As PHOMS have been described in the setting of idiopathic intracranial hypertension [14], further investigation with long-term follow-up in a prospective manner in a large paediatric population is needed. While the prevalence of PHOMS in a general population of children has not been investigated, it has been shown to be associated with myopic shift in children [24].

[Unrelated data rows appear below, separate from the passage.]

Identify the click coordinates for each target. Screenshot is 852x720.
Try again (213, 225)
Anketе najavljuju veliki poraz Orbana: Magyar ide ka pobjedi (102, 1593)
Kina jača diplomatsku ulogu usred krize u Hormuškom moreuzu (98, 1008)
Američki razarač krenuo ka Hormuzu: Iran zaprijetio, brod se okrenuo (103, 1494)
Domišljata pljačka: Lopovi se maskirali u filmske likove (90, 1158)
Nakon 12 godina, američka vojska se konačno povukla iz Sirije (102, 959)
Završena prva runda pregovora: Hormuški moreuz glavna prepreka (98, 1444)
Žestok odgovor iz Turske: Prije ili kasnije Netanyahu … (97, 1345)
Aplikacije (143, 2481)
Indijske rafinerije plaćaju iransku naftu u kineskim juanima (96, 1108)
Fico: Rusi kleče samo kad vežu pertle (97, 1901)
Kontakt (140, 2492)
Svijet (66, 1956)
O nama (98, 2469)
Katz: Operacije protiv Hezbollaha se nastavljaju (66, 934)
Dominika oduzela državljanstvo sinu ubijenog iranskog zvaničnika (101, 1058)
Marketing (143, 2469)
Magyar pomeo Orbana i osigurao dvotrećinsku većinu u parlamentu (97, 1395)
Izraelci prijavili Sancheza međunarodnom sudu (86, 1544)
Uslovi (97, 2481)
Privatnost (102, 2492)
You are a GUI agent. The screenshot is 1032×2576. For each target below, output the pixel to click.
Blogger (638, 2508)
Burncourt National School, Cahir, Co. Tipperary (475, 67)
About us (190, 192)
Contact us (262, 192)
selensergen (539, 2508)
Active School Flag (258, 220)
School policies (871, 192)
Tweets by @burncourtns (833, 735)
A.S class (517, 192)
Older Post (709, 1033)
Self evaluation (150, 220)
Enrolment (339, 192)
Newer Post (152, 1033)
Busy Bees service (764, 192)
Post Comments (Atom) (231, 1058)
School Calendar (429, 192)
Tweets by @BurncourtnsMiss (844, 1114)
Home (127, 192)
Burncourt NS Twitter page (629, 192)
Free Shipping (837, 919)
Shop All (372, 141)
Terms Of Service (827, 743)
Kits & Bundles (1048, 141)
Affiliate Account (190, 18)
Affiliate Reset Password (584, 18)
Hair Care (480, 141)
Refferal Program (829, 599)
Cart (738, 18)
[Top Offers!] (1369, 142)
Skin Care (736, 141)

PHOMS was found to be the most common cause for pseudopapilloedema in this paediatric cohort. Ultrasound was not found to be an appropriate imaging modality for that entity. PHOMS is a new entity of optic nerve head lesions and their evolution over years is unknown. As it might be a precursor of buried ONHD, we recommend that after having ruled out true papilloedema using ultrasound (i.e., excess optic nerve sheath fluid), EDI-OCT should be performed, in order not to miss PHOMS. Follow-up after children with PHOMS, using EDI-OCT and visual fields, is important since development of drusen is associated with a variety of secondary complications such as visual field defects, haemorrhages and CNV.

Summary

What was known before

  • Suspected papilloedema is a common cause for referral of child.

  • PHOMS characteristics have not been described in a comprehensive manner in a paediatric population.

What this study adds

  • This is the first study showing that PHOMS are the most common cause for pseudopapilloedema in children.

  • PHOMS is a new entity of optic nerve head lesions. It might be a precursor of buried optic nerve head drusen.

  • This study offers new tools to identify and follow-up these lesions early in childhood using EDI-OCT.